True as this statement certainly is, it does not explain much — nor is it even asked why it must be the right thigh (imittu; compare H. Holma, *Die Namen der Körperteile im *Assyrisch-Babylonischen [1911], pp. 131 f. See for the “euphemism” Holma, pp. 96f.).
The consensus of the experts, in overlooking that the GE talks explicitly of the celestial bull, keeps them from asking relevant questions, and their conviction that Mesopotamians and Egyptians had not much in common prevents them from recognizing the “bull’s thigh” when they see it. Yet it is there: Maskheti, the thigh of the bull, Ursa Major, depicted on the astronomical ceilings in the tombs of Senmut, Seti, in the Ramesseum, etc. In Altaic mythology, Ursa turns into the leg of a stag; in Mexico we find it as the lost “foot” of Tezcatlipoca.

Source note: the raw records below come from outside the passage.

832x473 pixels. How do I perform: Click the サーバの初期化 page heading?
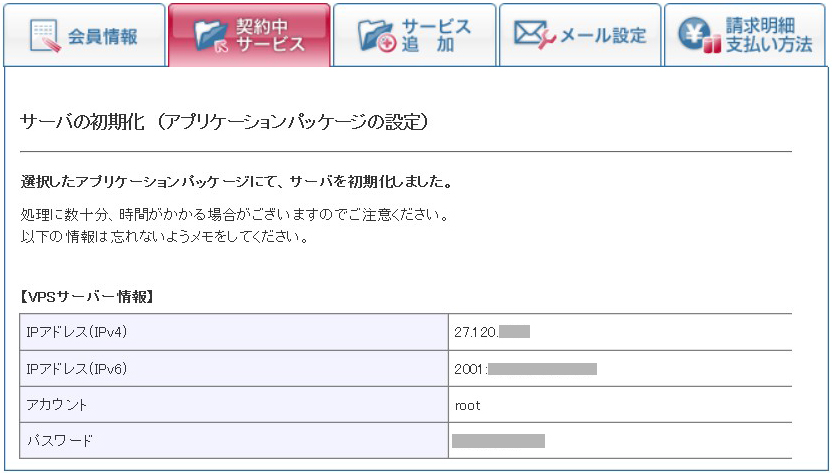[224, 122]
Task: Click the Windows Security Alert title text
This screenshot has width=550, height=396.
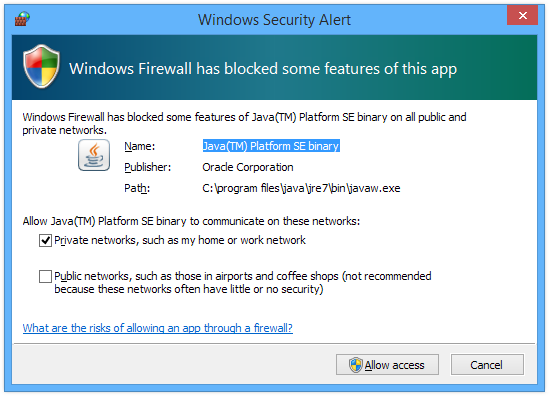Action: pos(274,20)
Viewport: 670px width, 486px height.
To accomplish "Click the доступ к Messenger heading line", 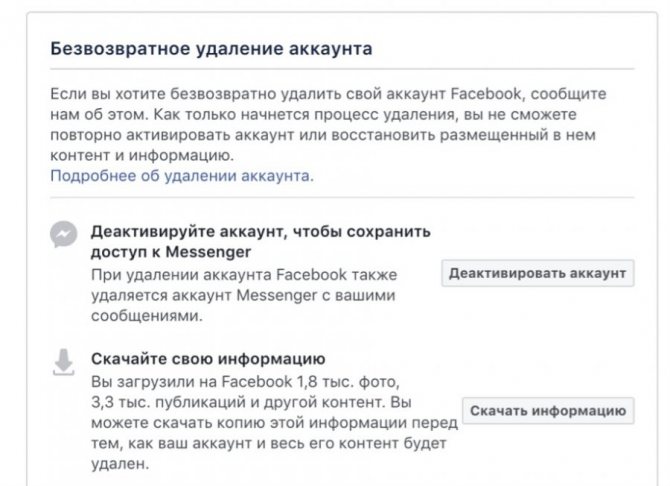I will pyautogui.click(x=171, y=252).
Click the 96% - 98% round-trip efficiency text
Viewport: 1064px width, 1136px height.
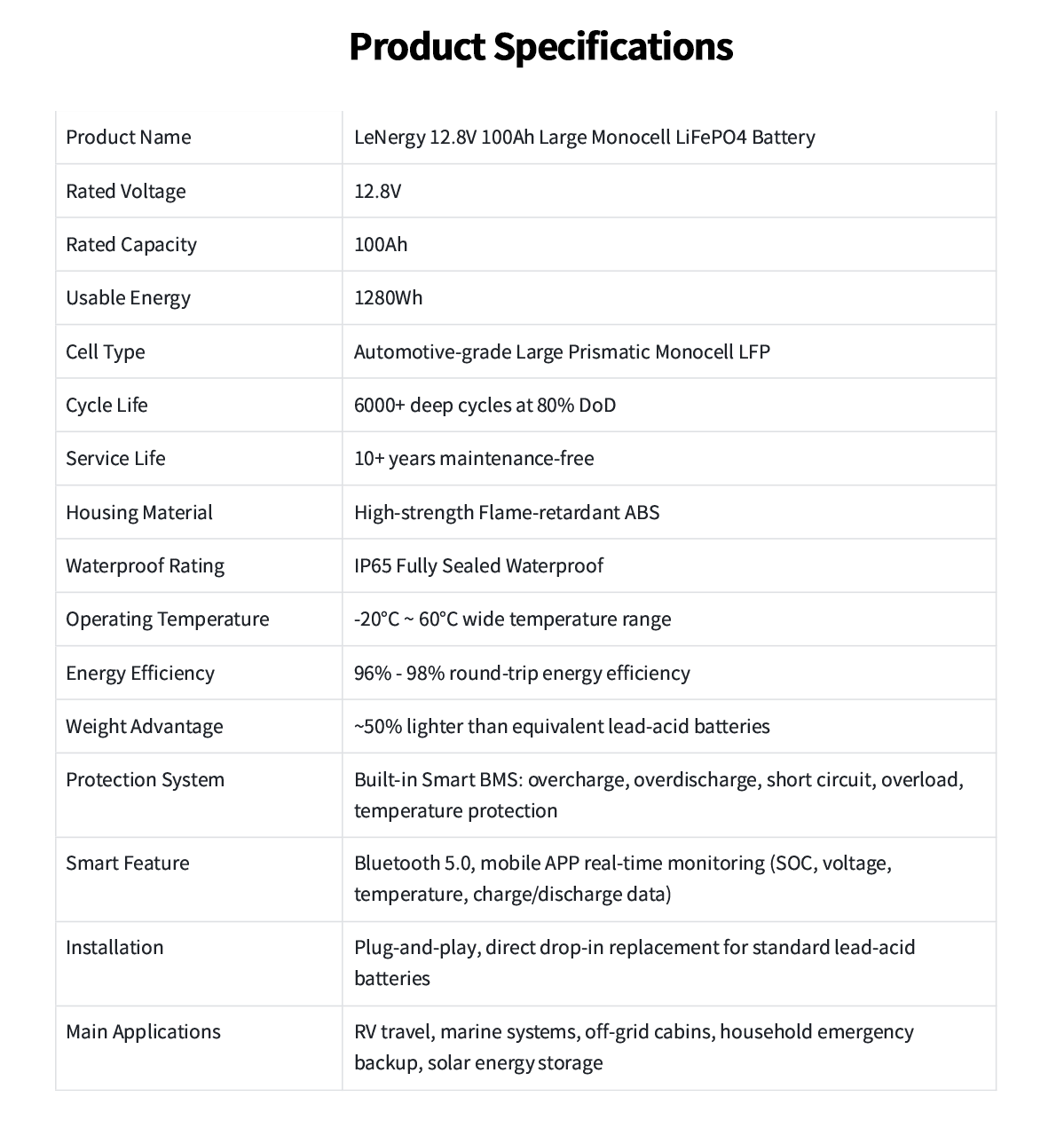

The constellations are named according to a system, and if we meet “incomplete” or mutilated characters among them, we have to ask for the sufficient reason, e.g., why the ship Argo is a stern only, why Pegasus is barely half a horse — apart from its standing on its head and having wings — and why Taurus is the head and first third of a bull, his “thigh” turning around in the circumpolar region. Thus, it might be something to think about that in the Round Zodiac of Dendera (Roman period), the circumpolar “thigh” shows a ram sitting on it, looking back, moreover, as befits the zodiacal Aries (see F. J. Lauth, Zodiaques de Denderah [1865], p. 44). G. A. Wainwright, in “A Pair of Constellations,” Studies presented to F. L. Griffith (1932), p. 373, with reference to Bénédite, mentions a thigh with the head of a ram from Edfu, called the “Foreleg of Khnum” (cf. Monumenti dell’Egitto e della Nubia, Ippolito Rosellini, ed. [1844], vol. 3, plate 24).